Brano:
Resta però molto eloquente il rapporto proporzionale tra rifugiati e residenti (tab.3).
Tab.3 – I primi dieci paesi per rifugiati accolti ogni 1.000 abitanti1
Paese | Cifra |
Aruba | 159 |
Libano | 128 |
Curaçao | 102 |
Giordania | 69 |
Turchia | 43 |
Armenia | 36 |
Colombia | 34 |
Uganda | 31 |
Guyana | 30 |
Ciad | 29 |
In questa graduatoria il caso venezuelano ha portato alla ribalta due piccoli paesi caraibici, Aruba e Curaçao, che accolgono in proporzione agli abitanti un alto numero di rifugiati, anche se pochi in valore assoluto. A parte questa situazione peculiare, si concentra nell’area mediorientale il maggiore carico sociale dell’accoglienza, con il Libano sempre in primo piano, seguito da Giordania e Turchia.
Il conflitto dell’autunno scorso con l’Azerbaijan ha riportato anche l’Armenia nelle prime posizioni per numero di rifugiati accolti in rapporto alla popolazione. La crisi venezuelana manifesta i suoi effetti anche in Colombia e Guyana, producendo una notevole incidenza dei rifugiati sul complesso dei residenti. Uganda e Ciad testimoniano invece come l’ospitalità verso i migranti forzati coinvolga anche paesi con redditi medi molto bassi.
La situazione europea
Focalizzando ora l’attenzione sull’Unione Europea, abbiamo già commentato alcuni dati essenziali: le richieste di asilo sono nettamente diminuite, e s’indirizzano principalmente verso alcuni paesi, tra cui non compare l’Italia.

Cosa si chiede: Riporta parola per parola la parte del brano sui rifugiati che parte da "Resta però molto" e finisce con "Giordania e Turchia.".

Estratto dei dati:
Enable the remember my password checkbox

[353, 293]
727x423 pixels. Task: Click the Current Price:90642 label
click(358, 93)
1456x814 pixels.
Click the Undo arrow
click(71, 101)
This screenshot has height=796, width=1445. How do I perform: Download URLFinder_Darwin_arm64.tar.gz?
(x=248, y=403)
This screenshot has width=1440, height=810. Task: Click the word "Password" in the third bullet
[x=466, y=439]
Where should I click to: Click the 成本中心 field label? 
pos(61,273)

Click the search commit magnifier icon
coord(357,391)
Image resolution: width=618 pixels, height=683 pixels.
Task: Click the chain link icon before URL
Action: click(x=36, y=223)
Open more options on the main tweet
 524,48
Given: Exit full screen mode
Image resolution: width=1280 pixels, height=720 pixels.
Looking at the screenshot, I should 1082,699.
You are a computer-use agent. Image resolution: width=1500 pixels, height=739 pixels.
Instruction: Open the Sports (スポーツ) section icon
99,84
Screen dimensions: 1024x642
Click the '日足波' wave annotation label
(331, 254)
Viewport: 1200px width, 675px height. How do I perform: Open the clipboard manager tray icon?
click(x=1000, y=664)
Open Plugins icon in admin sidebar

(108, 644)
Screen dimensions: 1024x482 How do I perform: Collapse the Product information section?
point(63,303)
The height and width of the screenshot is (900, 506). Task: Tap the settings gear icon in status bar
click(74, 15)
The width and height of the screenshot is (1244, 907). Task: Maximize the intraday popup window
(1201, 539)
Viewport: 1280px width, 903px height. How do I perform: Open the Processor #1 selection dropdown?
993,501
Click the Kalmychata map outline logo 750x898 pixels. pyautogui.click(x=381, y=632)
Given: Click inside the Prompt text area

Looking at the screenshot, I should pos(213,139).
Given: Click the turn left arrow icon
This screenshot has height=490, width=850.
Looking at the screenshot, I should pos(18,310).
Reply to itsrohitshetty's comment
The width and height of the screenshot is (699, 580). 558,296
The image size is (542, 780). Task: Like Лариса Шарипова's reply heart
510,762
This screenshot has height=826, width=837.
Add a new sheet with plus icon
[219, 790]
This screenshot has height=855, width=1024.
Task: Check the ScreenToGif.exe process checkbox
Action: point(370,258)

Risultato:
Resta però molto eloquente il rapporto proporzionale tra rifugiati e residenti (tab.3).
Tab.3 – I primi dieci paesi per rifugiati accolti ogni 1.000 abitanti1
Paese | Cifra |
Aruba | 159 |
Libano | 128 |
Curaçao | 102 |
Giordania | 69 |
Turchia | 43 |
Armenia | 36 |
Colombia | 34 |
Uganda | 31 |
Guyana | 30 |
Ciad | 29 |
In questa graduatoria il caso venezuelano ha portato alla ribalta due piccoli paesi caraibici, Aruba e Curaçao, che accolgono in proporzione agli abitanti un alto numero di rifugiati, anche se pochi in valore assoluto. A parte questa situazione peculiare, si concentra nell’area mediorientale il maggiore carico sociale dell’accoglienza, con il Libano sempre in primo piano, seguito da Giordania e Turchia.